THE TASK: Collect all lines containing the word "agent" from the data.

INFORMATION SHOWN:
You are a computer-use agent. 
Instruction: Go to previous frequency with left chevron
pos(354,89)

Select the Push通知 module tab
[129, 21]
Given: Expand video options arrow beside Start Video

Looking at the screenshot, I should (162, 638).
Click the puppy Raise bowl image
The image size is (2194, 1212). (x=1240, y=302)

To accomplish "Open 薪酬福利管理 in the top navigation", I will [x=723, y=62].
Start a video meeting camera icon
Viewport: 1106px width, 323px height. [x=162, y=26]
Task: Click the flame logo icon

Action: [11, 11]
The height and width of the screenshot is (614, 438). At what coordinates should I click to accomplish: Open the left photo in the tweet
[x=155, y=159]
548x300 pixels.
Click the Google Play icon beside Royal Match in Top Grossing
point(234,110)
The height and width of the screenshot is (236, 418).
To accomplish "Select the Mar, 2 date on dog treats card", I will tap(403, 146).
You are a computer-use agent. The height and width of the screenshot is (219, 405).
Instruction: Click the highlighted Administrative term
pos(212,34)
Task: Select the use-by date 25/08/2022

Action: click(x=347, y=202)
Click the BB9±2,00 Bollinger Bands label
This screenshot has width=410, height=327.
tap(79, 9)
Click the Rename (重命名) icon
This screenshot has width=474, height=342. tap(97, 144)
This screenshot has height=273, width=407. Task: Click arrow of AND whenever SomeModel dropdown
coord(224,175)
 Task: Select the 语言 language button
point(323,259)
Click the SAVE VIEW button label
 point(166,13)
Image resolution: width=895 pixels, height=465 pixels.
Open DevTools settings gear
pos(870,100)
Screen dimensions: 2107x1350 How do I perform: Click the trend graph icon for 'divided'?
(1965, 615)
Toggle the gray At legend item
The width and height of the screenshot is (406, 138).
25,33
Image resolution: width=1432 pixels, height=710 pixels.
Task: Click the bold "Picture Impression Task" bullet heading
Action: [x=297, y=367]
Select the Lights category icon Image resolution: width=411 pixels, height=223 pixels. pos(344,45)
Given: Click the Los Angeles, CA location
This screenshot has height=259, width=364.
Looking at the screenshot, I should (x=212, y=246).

ANSWER SECTION:
You are a computer-use agent. 
You are a computer-use agent. The height and width of the screenshot is (219, 405).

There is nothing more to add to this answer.